Via photo, video, and sculpture, MaDora Frey and Vanessa Thill explore themes of confinement of the body in quarantine and expose the layers of emotional and aesthetic resonance in our relationships to place. Frey and Thill were both influenced by Lucy Lippard’s book Undermining: A Wild Ride Through Land Use, Politics, and Art in the Changing West, which presents a collage of concerns about the ways humans intersect with nature. The artists were compelled by Lippard’s analysis of social systems through the lens of gravel, pits, and rock materials. She writes, “A gravel pit offers an entrance to the strata of place, suggesting some fissures in the capitalist narrative into which art can flow.”
Bedrock can be a strong foundation or a blockage of water flow and drainage. The exhibition title, Bed Rock, is meant to evoke some of these contradictions: ideas of excavation or revelation, a foundational core, discomfort at physical constriction or mental despair as in “rock bottom,” the domestic site of the bed, and the erotics of sublime nature. Both artists fixate on the symbol of the quarry, a place that epitomizes the extractive dynamics that have come to define our contemporary world.
Thill became interested in the phrase “angelic quarry” as it has appeared in Jewish mystical writings, referring to the source of life, endlessly springing from rock. To get closer to the divine, the Kabbalah tradition instructs to “cleave” to it, which means both to split and to join. While an angelic quarry is never-ending, human endeavors come up short, eventually exhausting mineable materials. The quarry becomes a site of quiet conflict, where an experience of nature is openly contaminated by the motives of racial-capitalism that repurpose so much of the world, and people in it, as raw material. To create the works on view, she uses a method of intentional contamination, submerging paper in a bath of natural pigments, metallic powders, salt, and sand, as well as spices, glue, soaps, and other household chemicals and foodstuffs. After the pooled liquids evaporate and crystallize onto the paper, Thill applies a resin coat, creating a kind of earthly dermis. The index of Thill’s body appears in her work Petro-Queen III, a hanging sculpture of crusted salts that renders her open legs and the void in between them as equally solid, equally riddled with holes.
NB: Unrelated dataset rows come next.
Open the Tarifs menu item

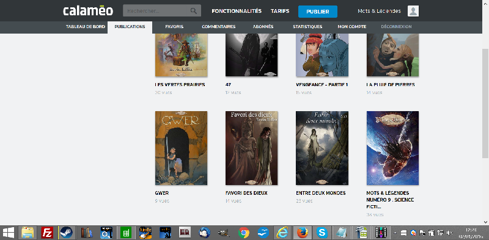pos(280,11)
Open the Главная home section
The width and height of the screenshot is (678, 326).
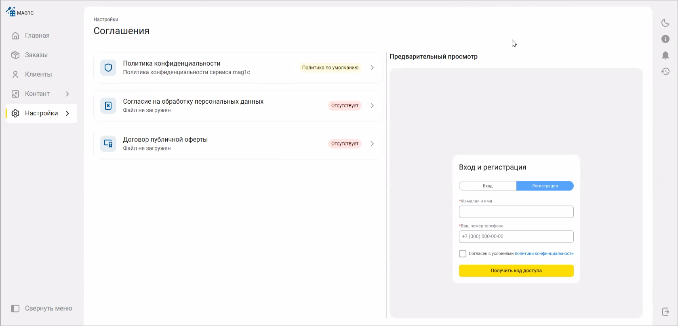[36, 36]
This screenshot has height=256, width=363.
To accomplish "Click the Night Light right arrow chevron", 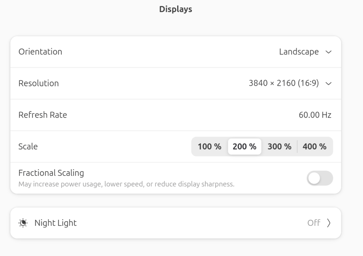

Frey grew up on an abandoned quarry lake. As a girl, she ran through the overgrown rocky terrain not knowing that men had shaped this landscape too. It was only later that she learned its former use, and found a powerful attraction to the compromised yet awe-inspiring landscape. In response to the beauty and inherent destruction belonging to these natural wounds, she adopted devotional practices such as moving and arranging large quantities of rocks into patterns using her own body. In the works on view, Frey pairs human-made materials such as dichroic glass and reflective surfaces with available rubble, combining ingredients that are the detritus of the quarrying industry and millions of years of erosion with manufactured materials in impermanent arrangements. A photograph is all that remains of these transitory marks in spaces defined by the immensity of geologic time. Frey’s method of tapping into the sublime reminds us of our place in relation to the billions of years since the planet began, and consequently the forces greater than us.
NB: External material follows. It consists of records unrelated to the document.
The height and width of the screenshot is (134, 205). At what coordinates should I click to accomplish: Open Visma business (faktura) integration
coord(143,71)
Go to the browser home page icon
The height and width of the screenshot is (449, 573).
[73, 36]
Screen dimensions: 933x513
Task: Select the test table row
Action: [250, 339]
The scale of the landscape dwarfs our delusions of grandeur, yet also reveals itself to be desperately fragile. By juxtaposing Thill’s and Frey’s work, we find a harmonious paradox between the problematic political implications of human interaction with the natural world and the sublime celebration of our transcendent experience with the same. As we consider these disparate yet connected works, we must ask ourselves: Who has claim to nature and an experience of transcendence through it?